**** Supplied entries ****

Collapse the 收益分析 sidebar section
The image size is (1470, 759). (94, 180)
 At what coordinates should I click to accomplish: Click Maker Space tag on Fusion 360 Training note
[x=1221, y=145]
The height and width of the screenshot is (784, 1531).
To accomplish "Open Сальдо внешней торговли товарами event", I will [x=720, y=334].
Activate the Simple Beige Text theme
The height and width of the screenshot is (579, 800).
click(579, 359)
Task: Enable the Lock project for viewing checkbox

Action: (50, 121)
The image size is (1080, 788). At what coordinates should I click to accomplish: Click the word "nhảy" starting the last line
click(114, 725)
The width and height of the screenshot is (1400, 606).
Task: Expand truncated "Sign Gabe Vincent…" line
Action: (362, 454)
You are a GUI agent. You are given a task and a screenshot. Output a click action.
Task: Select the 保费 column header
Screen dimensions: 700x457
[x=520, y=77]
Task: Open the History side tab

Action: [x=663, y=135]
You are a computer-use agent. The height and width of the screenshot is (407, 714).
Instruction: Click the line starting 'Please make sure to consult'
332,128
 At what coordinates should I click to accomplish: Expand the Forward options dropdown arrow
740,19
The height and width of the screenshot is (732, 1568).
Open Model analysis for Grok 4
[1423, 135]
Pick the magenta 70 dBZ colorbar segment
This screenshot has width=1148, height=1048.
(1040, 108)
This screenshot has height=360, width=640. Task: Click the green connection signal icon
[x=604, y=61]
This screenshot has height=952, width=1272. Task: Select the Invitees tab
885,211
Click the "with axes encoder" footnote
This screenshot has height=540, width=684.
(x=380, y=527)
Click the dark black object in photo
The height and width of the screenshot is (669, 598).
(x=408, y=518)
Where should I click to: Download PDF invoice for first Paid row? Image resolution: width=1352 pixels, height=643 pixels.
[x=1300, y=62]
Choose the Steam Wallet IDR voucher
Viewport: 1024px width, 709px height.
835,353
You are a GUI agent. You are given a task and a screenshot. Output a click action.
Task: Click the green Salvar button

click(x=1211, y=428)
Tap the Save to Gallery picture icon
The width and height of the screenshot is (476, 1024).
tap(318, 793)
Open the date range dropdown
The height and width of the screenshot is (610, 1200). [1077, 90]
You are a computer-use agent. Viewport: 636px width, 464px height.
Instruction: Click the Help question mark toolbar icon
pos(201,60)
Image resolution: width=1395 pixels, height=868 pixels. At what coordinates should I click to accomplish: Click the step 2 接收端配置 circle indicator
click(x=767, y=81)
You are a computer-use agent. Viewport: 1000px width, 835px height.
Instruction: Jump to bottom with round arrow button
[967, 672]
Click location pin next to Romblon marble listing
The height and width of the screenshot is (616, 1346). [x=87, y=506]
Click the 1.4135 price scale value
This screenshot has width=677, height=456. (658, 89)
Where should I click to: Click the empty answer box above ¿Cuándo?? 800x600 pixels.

****

Exercise goal: Lines from the top of the entries above to the line that contains "You are a computer-use agent. The" should be set down exactly, please, with both ends kept and nothing added.

Result:
Collapse the 收益分析 sidebar section
The image size is (1470, 759). (94, 180)
 At what coordinates should I click to accomplish: Click Maker Space tag on Fusion 360 Training note
[x=1221, y=145]
The height and width of the screenshot is (784, 1531).
To accomplish "Open Сальдо внешней торговли товарами event", I will [x=720, y=334].
Activate the Simple Beige Text theme
The height and width of the screenshot is (579, 800).
click(579, 359)
Task: Enable the Lock project for viewing checkbox

Action: (50, 121)
The image size is (1080, 788). At what coordinates should I click to accomplish: Click the word "nhảy" starting the last line
click(114, 725)
The width and height of the screenshot is (1400, 606).
Task: Expand truncated "Sign Gabe Vincent…" line
Action: (362, 454)
You are a GUI agent. You are given a task and a screenshot. Output a click action.
Task: Select the 保费 column header
Screen dimensions: 700x457
[x=520, y=77]
Task: Open the History side tab

Action: [x=663, y=135]
You are a computer-use agent. The height and width of the screenshot is (407, 714).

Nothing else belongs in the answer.